#### [Problem to work on]
Print each entry word for word.

Collected data:

····················

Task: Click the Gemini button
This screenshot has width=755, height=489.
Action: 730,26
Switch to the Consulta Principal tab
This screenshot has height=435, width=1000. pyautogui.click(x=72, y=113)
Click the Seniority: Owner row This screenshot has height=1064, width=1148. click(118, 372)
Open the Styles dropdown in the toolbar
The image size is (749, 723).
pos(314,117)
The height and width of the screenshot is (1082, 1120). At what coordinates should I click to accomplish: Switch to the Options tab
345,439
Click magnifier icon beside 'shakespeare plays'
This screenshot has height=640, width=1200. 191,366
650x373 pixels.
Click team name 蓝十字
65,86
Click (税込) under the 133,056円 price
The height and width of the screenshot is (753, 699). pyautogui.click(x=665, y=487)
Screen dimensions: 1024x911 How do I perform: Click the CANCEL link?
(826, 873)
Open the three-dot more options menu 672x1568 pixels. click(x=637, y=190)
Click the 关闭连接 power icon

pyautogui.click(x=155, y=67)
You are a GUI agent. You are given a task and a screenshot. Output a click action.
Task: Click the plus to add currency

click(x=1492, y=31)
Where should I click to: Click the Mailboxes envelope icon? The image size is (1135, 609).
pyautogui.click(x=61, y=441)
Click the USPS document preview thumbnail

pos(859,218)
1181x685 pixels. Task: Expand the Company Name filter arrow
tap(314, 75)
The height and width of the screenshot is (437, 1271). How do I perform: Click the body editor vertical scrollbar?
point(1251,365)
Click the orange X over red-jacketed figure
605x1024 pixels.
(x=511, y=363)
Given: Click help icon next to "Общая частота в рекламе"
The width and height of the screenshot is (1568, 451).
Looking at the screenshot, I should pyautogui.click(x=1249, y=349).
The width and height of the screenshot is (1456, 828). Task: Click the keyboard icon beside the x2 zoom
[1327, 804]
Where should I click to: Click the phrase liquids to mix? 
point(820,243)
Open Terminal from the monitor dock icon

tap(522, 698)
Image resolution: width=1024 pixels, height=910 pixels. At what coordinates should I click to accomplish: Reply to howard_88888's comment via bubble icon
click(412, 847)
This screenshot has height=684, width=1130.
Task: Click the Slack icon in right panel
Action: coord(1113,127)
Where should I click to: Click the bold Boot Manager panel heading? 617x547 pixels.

····················

#### [Result of this task]
Task: Click the Gemini button
This screenshot has width=755, height=489.
Action: 730,26
Switch to the Consulta Principal tab
This screenshot has height=435, width=1000. pyautogui.click(x=72, y=113)
Click the Seniority: Owner row This screenshot has height=1064, width=1148. click(118, 372)
Open the Styles dropdown in the toolbar
The image size is (749, 723).
pos(314,117)
The height and width of the screenshot is (1082, 1120). At what coordinates should I click to accomplish: Switch to the Options tab
345,439
Click magnifier icon beside 'shakespeare plays'
This screenshot has height=640, width=1200. 191,366
650x373 pixels.
Click team name 蓝十字
65,86
Click (税込) under the 133,056円 price
The height and width of the screenshot is (753, 699). pyautogui.click(x=665, y=487)
Screen dimensions: 1024x911 How do I perform: Click the CANCEL link?
(826, 873)
Open the three-dot more options menu 672x1568 pixels. click(x=637, y=190)
Click the 关闭连接 power icon

pyautogui.click(x=155, y=67)
You are a GUI agent. You are given a task and a screenshot. Output a click action.
Task: Click the plus to add currency

click(x=1492, y=31)
Where should I click to: Click the Mailboxes envelope icon? The image size is (1135, 609).
pyautogui.click(x=61, y=441)
Click the USPS document preview thumbnail

pos(859,218)
1181x685 pixels. Task: Expand the Company Name filter arrow
tap(314, 75)
The height and width of the screenshot is (437, 1271). How do I perform: Click the body editor vertical scrollbar?
point(1251,365)
Click the orange X over red-jacketed figure
605x1024 pixels.
(x=511, y=363)
Given: Click help icon next to "Общая частота в рекламе"
The width and height of the screenshot is (1568, 451).
Looking at the screenshot, I should pyautogui.click(x=1249, y=349).
The width and height of the screenshot is (1456, 828). Task: Click the keyboard icon beside the x2 zoom
[1327, 804]
Where should I click to: Click the phrase liquids to mix? 
point(820,243)
Open Terminal from the monitor dock icon

tap(522, 698)
Image resolution: width=1024 pixels, height=910 pixels. At what coordinates should I click to accomplish: Reply to howard_88888's comment via bubble icon
click(412, 847)
This screenshot has height=684, width=1130.
Task: Click the Slack icon in right panel
Action: coord(1113,127)
Where should I click to: Click the bold Boot Manager panel heading? 617x547 pixels.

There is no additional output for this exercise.